◆ **Excerpt**
April and Frank's trip to Paris

Kate Winslet won an Oscar for The Reader, but Richard Yates fans everywhere thought to themselves, I’m just going to pretend she won this for her portrayal of an American housewife instead of an illiterate fräulein.

So, the movie wasn’t exactly fantastic. You, and every other literature major undergrad, film critic over the age of 45 (new yorker review cough cough) were willing to forgive the movie for it’s, shall we say, defects. Obviously you could look past the “limitations of the medium” because Yates finally got the recognition he deserved!  This is obviously a year of triumph for underdogs. Obama is president, Kate Winslet WINS an Oscar, Richard Yates’ magnum opus is turned into a film and nominated for three Academy Awards. Woo, hoo!

This recognition is not without its drawbacks, and clearly you wouldn’t be a Yates fan if you didn’t get all hot and bothered by life’s bittersweet moments. In the aftermath of a booze soaked celebration you awake a little less certain about the cultural capital of your precious dog-eared copy of Revolutionary Road.

It’s not long before your shadowy unease grows to proportions of nightmarish beast. Shortly after you mom visits you for the weekend and steals your beloved 12th edition paperback, the horrific truth dawns on you; the cult classic value of your blue chip investment has plummeted, you are now culturally bankrupt.

DO NOT PANIC!

DO NOT PANIC!

You may be experiencing cult classic fallout. The following should help guide you through the painful and confusing experience. Feelings of displacement, vertigo, and morning sickness are common but should be cause for serious concern. The conversion of cult classic to contemporary blockbuster is one of the most sacrilegious offenses high art can commit. Seek treatment from a naive publishing house intern, slutty literary agent or favorite college professor if symptoms do not subside within two weeks.

◆ **What this task involves**
Rewrite the stretch of the excerpt from "So, the movie" through "Awards. Woo, hoo!", substituting "movie reviewer" for "film critic". The items after this point are separate material, unconnected to the excerpt.

◆ **Exercise data**
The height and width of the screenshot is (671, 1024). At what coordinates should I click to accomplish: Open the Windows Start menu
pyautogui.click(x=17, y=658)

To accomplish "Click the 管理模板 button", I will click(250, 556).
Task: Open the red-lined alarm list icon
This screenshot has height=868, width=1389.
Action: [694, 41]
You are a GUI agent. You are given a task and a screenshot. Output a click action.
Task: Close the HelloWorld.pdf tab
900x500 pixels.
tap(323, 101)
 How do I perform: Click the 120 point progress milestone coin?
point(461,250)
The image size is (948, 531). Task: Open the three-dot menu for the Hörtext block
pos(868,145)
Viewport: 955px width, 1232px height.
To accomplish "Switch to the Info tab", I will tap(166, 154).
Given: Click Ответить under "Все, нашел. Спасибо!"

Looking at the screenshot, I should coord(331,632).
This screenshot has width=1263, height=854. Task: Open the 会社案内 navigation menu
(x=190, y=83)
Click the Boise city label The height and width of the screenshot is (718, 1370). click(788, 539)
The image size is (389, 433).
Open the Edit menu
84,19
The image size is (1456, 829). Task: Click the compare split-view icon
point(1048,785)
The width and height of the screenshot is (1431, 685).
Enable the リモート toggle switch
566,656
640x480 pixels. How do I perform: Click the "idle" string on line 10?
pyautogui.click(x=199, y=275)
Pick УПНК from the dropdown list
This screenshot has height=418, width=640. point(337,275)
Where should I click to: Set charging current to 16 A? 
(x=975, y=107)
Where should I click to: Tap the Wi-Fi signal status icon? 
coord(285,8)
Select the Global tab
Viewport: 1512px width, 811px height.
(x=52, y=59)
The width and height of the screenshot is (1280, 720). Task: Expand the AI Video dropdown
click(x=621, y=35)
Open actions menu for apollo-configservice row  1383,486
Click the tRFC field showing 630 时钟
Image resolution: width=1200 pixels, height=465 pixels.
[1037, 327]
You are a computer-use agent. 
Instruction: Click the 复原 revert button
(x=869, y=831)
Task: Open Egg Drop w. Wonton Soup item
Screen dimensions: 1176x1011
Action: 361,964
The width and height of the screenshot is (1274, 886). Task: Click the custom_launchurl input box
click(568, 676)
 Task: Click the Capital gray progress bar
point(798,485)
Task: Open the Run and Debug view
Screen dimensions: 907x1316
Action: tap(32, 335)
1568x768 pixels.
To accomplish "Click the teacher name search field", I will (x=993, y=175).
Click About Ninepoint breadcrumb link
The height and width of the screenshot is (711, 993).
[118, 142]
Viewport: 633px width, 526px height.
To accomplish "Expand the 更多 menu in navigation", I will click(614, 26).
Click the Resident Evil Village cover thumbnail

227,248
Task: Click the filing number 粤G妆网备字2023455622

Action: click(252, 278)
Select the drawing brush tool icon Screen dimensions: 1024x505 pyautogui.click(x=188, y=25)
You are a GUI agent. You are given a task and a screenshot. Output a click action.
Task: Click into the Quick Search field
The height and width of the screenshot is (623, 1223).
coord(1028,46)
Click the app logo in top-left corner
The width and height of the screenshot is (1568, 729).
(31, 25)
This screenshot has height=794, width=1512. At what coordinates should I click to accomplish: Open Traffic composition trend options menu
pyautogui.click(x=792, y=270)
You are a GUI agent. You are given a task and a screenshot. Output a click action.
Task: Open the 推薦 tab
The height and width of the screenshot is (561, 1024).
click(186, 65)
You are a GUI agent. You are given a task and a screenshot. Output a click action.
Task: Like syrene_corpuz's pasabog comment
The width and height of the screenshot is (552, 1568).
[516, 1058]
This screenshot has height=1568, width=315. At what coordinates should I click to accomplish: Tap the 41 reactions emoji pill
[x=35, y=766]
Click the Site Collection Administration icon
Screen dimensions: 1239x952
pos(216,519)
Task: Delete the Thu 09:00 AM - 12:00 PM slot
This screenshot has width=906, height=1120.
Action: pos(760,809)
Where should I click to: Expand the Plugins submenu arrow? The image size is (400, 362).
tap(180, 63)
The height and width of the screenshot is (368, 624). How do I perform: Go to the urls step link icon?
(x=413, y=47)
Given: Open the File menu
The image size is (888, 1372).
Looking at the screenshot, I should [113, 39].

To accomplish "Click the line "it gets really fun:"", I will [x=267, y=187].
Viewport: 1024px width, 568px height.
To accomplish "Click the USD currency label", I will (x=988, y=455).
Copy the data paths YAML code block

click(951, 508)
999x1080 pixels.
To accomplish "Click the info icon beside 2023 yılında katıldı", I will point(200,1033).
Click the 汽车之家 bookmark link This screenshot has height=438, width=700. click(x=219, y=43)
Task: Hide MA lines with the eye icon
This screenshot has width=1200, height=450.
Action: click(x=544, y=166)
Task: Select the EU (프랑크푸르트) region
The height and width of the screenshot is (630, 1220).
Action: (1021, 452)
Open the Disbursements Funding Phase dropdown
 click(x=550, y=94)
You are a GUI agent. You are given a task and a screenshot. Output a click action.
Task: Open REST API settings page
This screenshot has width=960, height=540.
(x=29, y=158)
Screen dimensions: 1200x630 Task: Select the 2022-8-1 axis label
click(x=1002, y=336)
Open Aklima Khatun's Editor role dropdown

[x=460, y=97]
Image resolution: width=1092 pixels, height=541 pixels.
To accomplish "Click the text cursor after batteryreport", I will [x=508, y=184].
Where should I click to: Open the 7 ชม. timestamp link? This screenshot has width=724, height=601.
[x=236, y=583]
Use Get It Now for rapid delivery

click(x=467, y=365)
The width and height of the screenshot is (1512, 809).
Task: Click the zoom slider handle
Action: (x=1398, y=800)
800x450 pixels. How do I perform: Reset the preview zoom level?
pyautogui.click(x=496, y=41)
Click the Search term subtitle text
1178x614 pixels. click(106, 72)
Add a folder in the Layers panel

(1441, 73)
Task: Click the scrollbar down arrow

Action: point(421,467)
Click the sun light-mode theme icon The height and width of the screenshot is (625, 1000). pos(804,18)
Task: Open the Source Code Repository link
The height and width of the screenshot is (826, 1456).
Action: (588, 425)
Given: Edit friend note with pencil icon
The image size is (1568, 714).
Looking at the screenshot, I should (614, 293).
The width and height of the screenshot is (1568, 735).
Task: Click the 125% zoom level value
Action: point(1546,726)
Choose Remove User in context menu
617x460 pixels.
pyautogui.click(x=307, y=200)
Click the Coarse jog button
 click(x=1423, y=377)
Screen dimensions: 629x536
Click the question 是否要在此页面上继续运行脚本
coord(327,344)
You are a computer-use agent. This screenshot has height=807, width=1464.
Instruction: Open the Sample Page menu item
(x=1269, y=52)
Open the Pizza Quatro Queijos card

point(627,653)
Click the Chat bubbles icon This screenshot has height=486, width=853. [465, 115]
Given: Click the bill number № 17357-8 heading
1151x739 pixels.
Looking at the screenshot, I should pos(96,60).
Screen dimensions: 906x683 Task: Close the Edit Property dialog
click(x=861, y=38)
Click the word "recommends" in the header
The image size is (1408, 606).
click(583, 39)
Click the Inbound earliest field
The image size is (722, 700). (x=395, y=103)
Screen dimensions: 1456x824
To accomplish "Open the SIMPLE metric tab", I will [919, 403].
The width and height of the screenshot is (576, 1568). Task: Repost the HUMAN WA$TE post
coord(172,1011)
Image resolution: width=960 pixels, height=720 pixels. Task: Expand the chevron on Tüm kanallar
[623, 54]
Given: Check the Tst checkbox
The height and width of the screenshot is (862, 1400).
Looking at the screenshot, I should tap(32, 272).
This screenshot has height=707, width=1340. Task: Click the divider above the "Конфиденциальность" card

◆ **Answer below**
So, the movie wasn’t exactly fantastic. You, and every other literature major undergrad, movie reviewer over the age of 45 (new yorker review cough cough) were willing to forgive the movie for it’s, shall we say, defects. Obviously you could look past the “limitations of the medium” because Yates finally got the recognition he deserved!  This is obviously a year of triumph for underdogs. Obama is president, Kate Winslet WINS an Oscar, Richard Yates’ magnum opus is turned into a film and nominated for three Academy Awards. Woo, hoo!